Why am I getting a malformed vector error when trying to add text metadata?

Ken_Tola · June 30, 2024, 5:53pm

Good Afternoon -

I have a local docker run weaviate instance running with auto schema set to OFF (FALSE) and the following two properties on a specific collection.

Property(name='topic_id', description=None, data_type=<DataType.TEXT: 'text'>, index_filterable=True, index_searchable=True, nested_properties=None, tokenization=<Tokenization.WORD: 'word'>, vectorizer_config=_PropertyVectorizerConfig(skip=False, vectorize_property_name=False), vectorizer='text2vec-huggingface')
Property(name='date_added', description=None, data_type=<DataType.DATE: 'date'>, index_filterable=True, index_searchable=False, nested_properties=None, tokenization=None, vectorizer_config=_PropertyVectorizerConfig(skip=False, vectorize_property_name=True), vectorizer='text2vec-huggingface')

When I attempt to enter data into these fields via my Python code,

datetime_now = datetime.now()
rfcc = datetime_now.strftime("%Y-%m-%dT%H:%M:%S+00:00")
object_id = user_collection.data.insert(properties={code_id: [TEXT], "date_added": rfcc}, vector=json_object)

I keep getting the following error:

weaviate.exceptions.WeaviateInvalidInputError: Invalid input provided: The vector you supplied was malformatted! Vector: [TEXT]

Where [TEXT] is the text I am trying to enter.

What am I doing wrong?

Thank you!

Mohamed_Shahin · June 30, 2024, 7:21pm

Hi @Ken_Tola,

The Vector field is a list of numerical values which should be a list of numerical values representing the embeddings.

The problem is that json_object (which contains text) is being inserted into the vector field. The vector field should contain embeddings.

See this example: Bring your own vectors | Weaviate - Vector Database.

Furthermore, check insert function in the client: Insert Function Definition

I hope this helps. Have a lovely week!

Ken_Tola · June 30, 2024, 8:28pm

Thank you for your response! Are you saying that I need to create my embeddings prior to submitting everything?

I do not understand how the vector is being pulled for the data in the example provided.

I have this code but it is just chunking the JSON - is that sufficient or do I literally need to create the embeddings even though I have weaviate setup to do the embeddings for me?

json_splitter = RecursiveJsonSplitter(max_chunk_size=2000)
json_docs = json_splitter.split_json(json_object, True)
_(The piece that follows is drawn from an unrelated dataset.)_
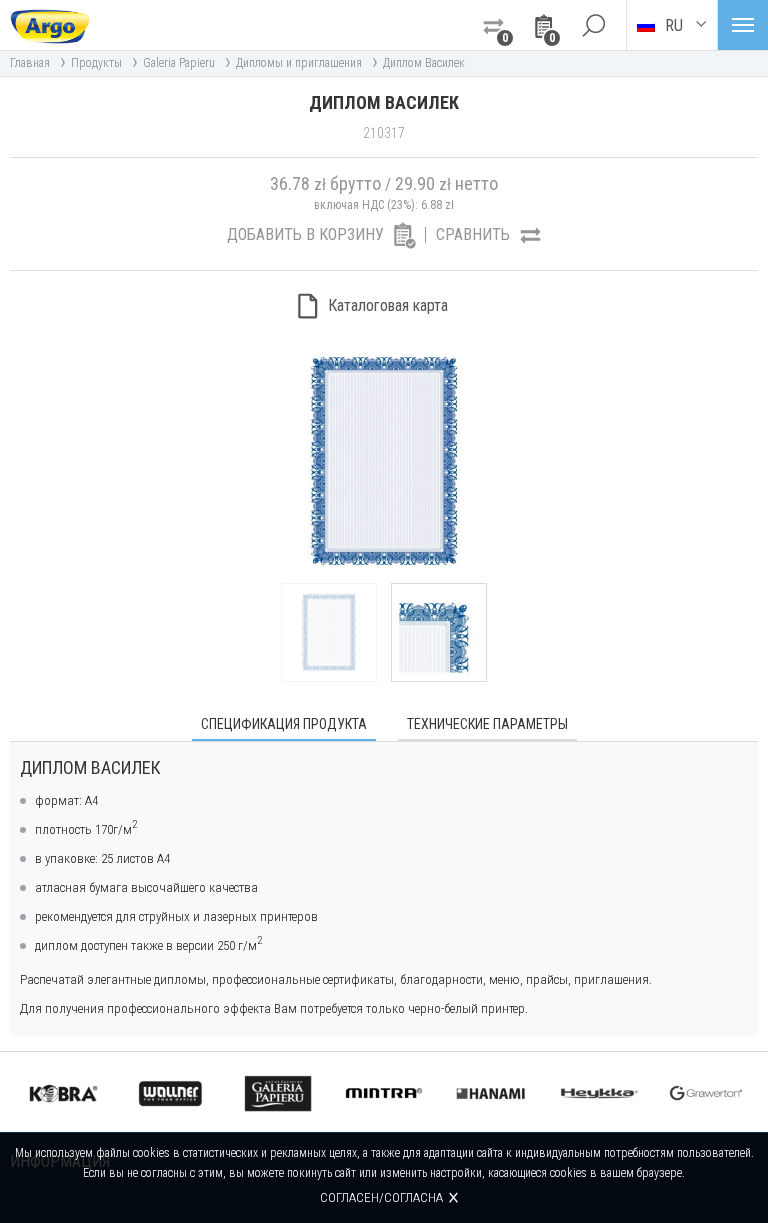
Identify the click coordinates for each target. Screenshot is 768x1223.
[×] (593, 25)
When I ran the code with this added, I got the error

struct.error: required argument is not a float

Ken_Tola · June 30, 2024, 8:35pm

Here is the overall method right now.

def add_to_vectorstore(database_name: str, collection_name: str, json_object: json, state, property_field_name: str,
                       property_value_type: weaviate_datatypes, property_field_value: str, object_ids: [uuid] = None) -> [int, uuid, list]:
    """
    This method stores a JSON document in the collection provided

    Parameters
    ----------
    database_name : str
        Name of the databaseShould be set to the user token retrieved from MongDB during login
    collection_name: str
        Name of the collection to which this attachment should be added
    json_object: json
        The document to be stored - must be valid JSON
    state: TypeDict
        Current state object
    property_field_name: str
        The name of the field to add
    property_value_type: weaviate_datatypes
        The value type of the field to add
    property_field_value: str
        The value of the metadata field to add
    object_ids: [int, uuid]
        If this is an update then provide original UUIDs

    Returns
    -------
    list
        In the format [int, UUID]
    uuid
        Unique ID of the document added/updated
    list
        Current state object

    """
    diff_count = 0
    weaviate_client = weaviate.connect_to_local()
    internal_name = clean_field_name(database_name + collection_name)
    try:
        if not weaviate_client.collections.exists(internal_name):
            state["persistent_logs"].append("Creating the collection " + internal_name)
            logging.debug("Creating the collection " + internal_name)
            user_collection = weaviate_client.collections.create(
                name=internal_name,
                vectorizer_config=wvc.config.Configure.Vectorizer.text2vec_huggingface(),
                properties=[
                    Property(name=property_field_name, data_type=get_weaviate_type(property_value_type), vectorize_property_name=False),
                    Property(name="date_added", data_type=get_weaviate_type(weaviate_datatypes.DateTime), vectorize_property_name=True),
                ],
                # Configure the vector index
                vector_index_config=wvc.config.Configure.VectorIndex.hnsw(  # Or `flat` or `dynamic`
                    distance_metric=wvc.config.VectorDistances.COSINE,
                    quantizer=wvc.config.Configure.VectorIndex.Quantizer.bq(),
                ),
                # Configure the inverted index
                inverted_index_config=wvc.config.Configure.inverted_index(
                    index_null_state=True,
                    index_property_length=True,
                    index_timestamps=True,
                )

            )
            initial_count = 0
        else:
            state["persistent_logs"].append("Collection already exists.")
            logging.debug("Collection already exists.")
            user_collection = weaviate_client.collections.get(internal_name)
            aggregation = user_collection.aggregate.over_all(total_count=True)
            initial_count = aggregation.total_count

        datetime_now = datetime.now()
        rfcc = datetime_now.strftime("%Y-%m-%dT%H:%M:%S+00:00")
        json_splitter = RecursiveJsonSplitter(max_chunk_size=2000)
        json_docs = json_splitter.split_json(json_object, True)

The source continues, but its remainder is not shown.